### Stored data entries:

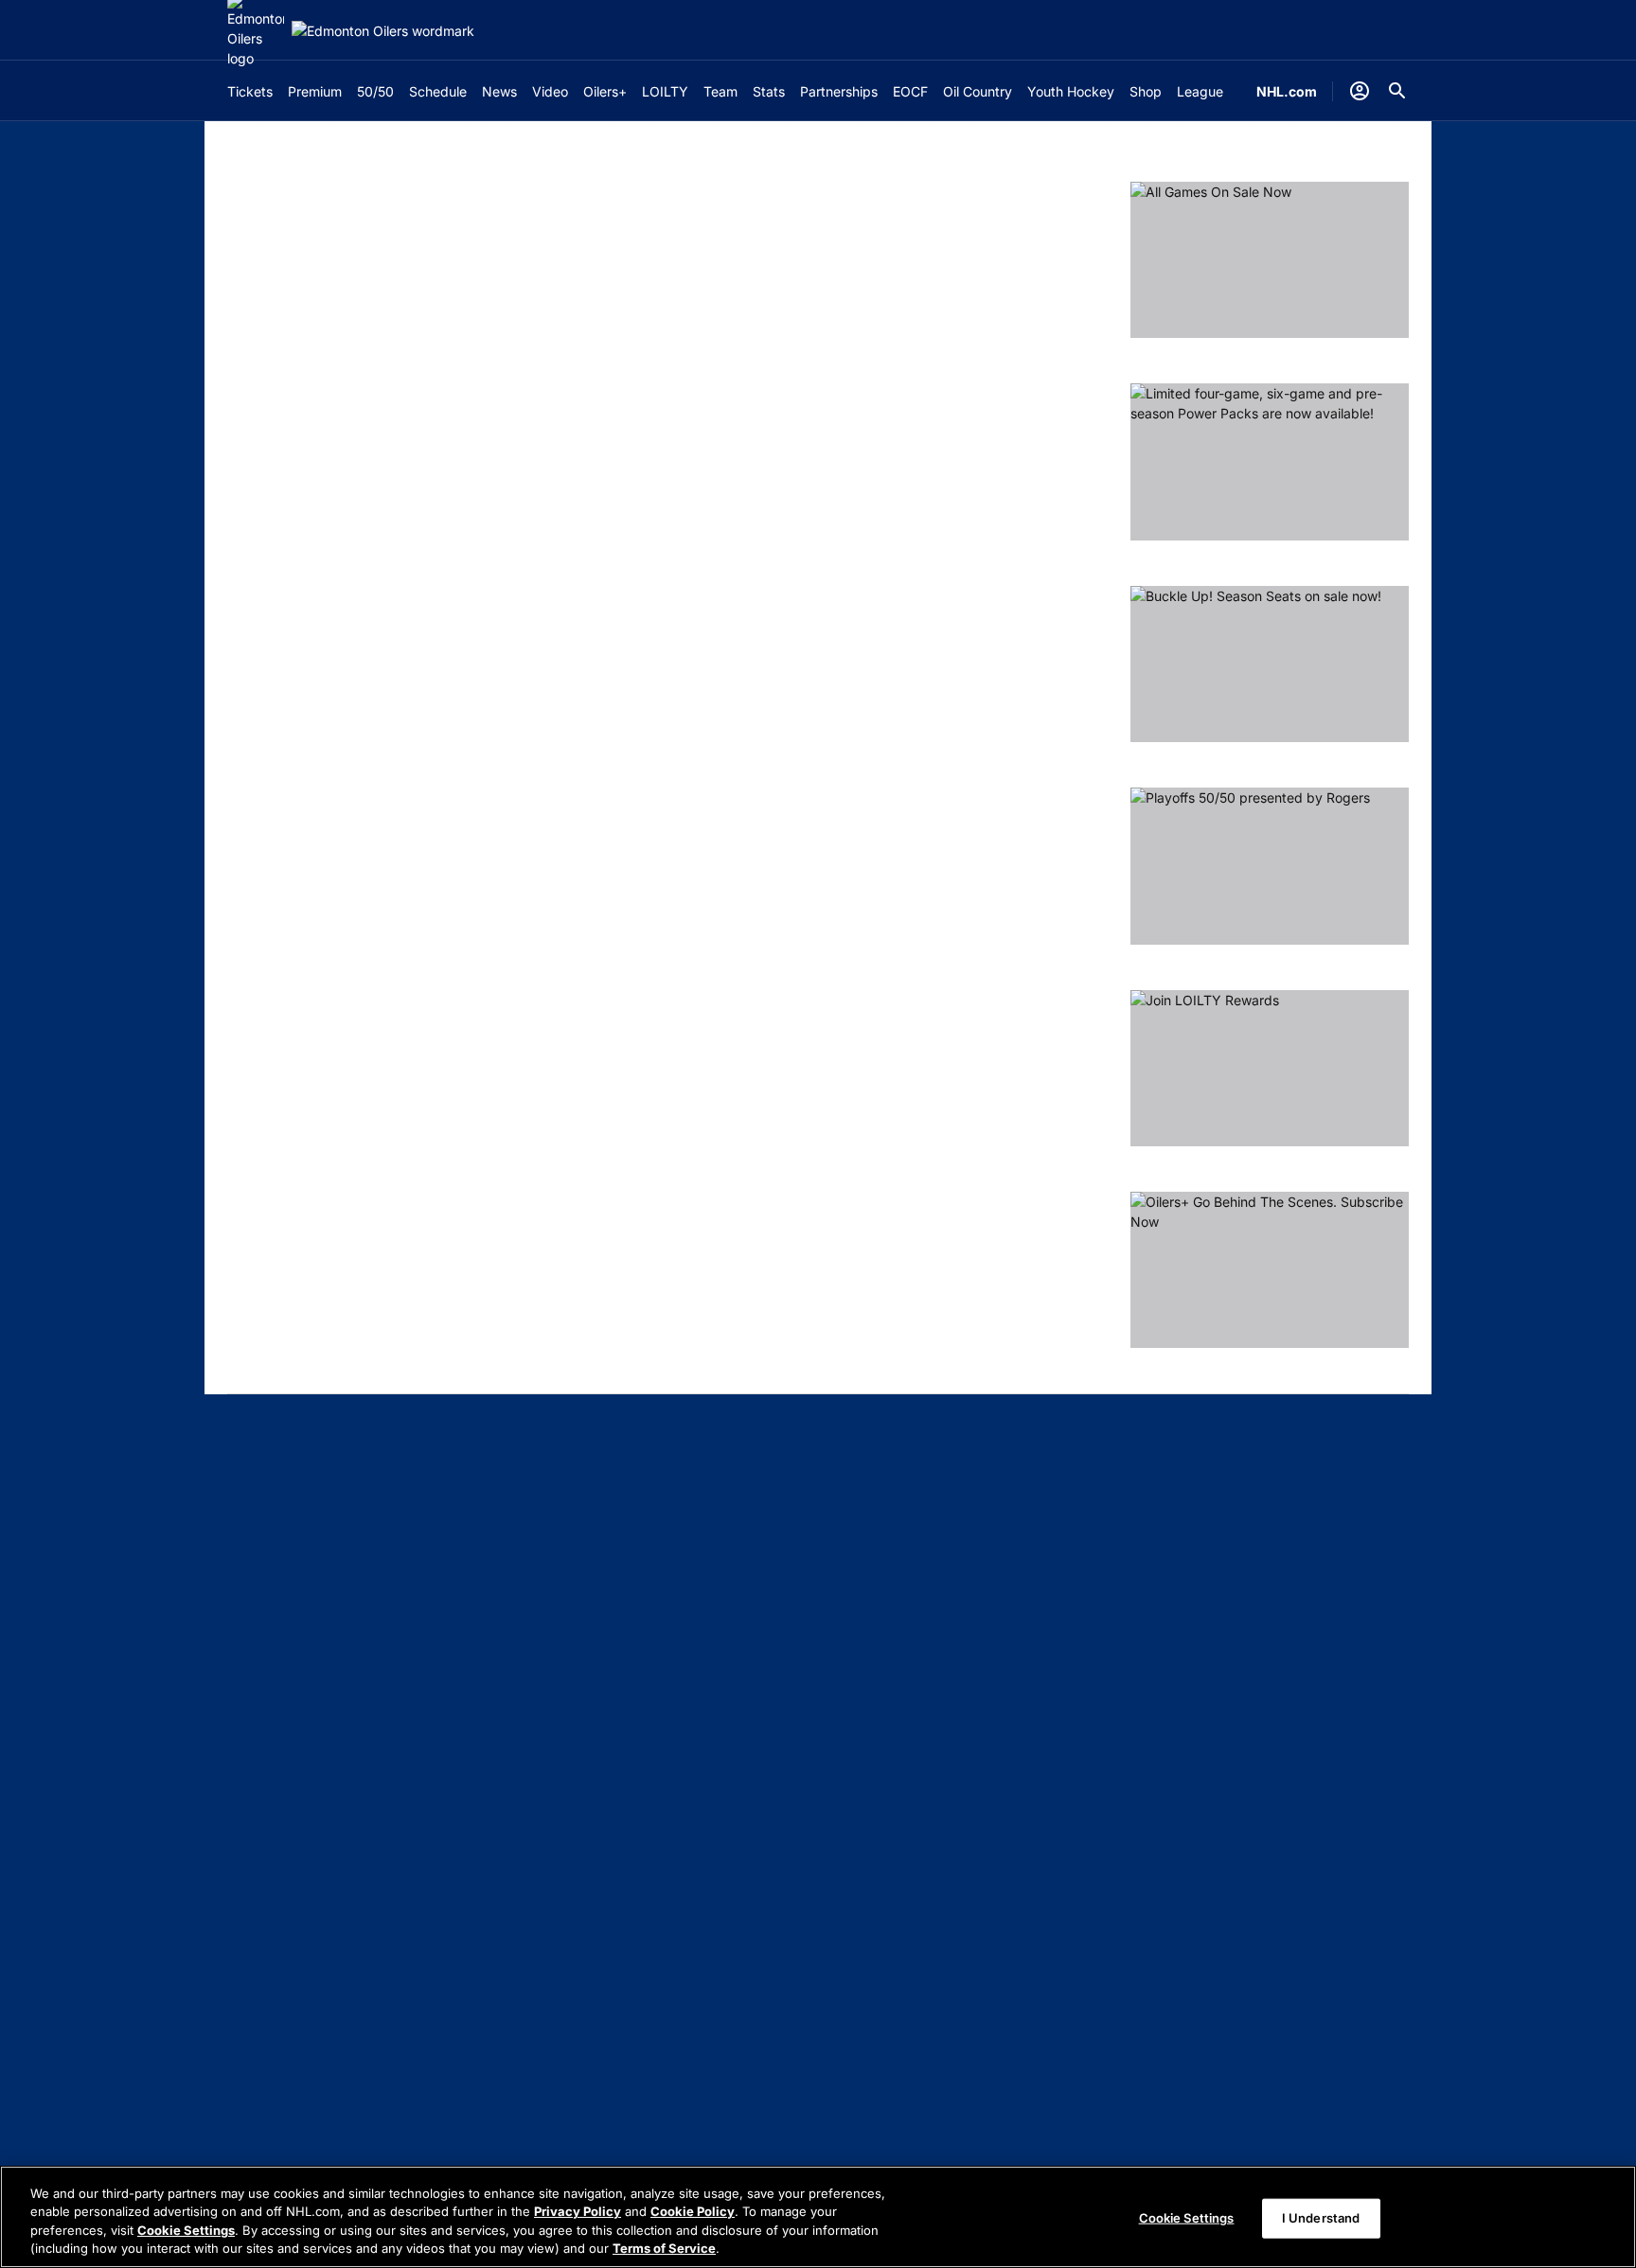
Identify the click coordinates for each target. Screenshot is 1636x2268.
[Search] (1397, 91)
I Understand (1321, 2217)
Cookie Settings (186, 2230)
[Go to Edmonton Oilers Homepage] (383, 31)
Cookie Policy (692, 2211)
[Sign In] (1359, 91)
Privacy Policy (577, 2211)
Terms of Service (664, 2248)
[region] (818, 2217)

### YOUR TASK:
Transcribe exactly, starting at the line with "[Go to Edmonton Oilers Homepage] (383, 31)" and continuing through the last line of the data above; leave out all earlier lines.

### RESPONSE:
[Go to Edmonton Oilers Homepage] (383, 31)
Cookie Policy (692, 2211)
[Sign In] (1359, 91)
Privacy Policy (577, 2211)
Terms of Service (664, 2248)
[region] (818, 2217)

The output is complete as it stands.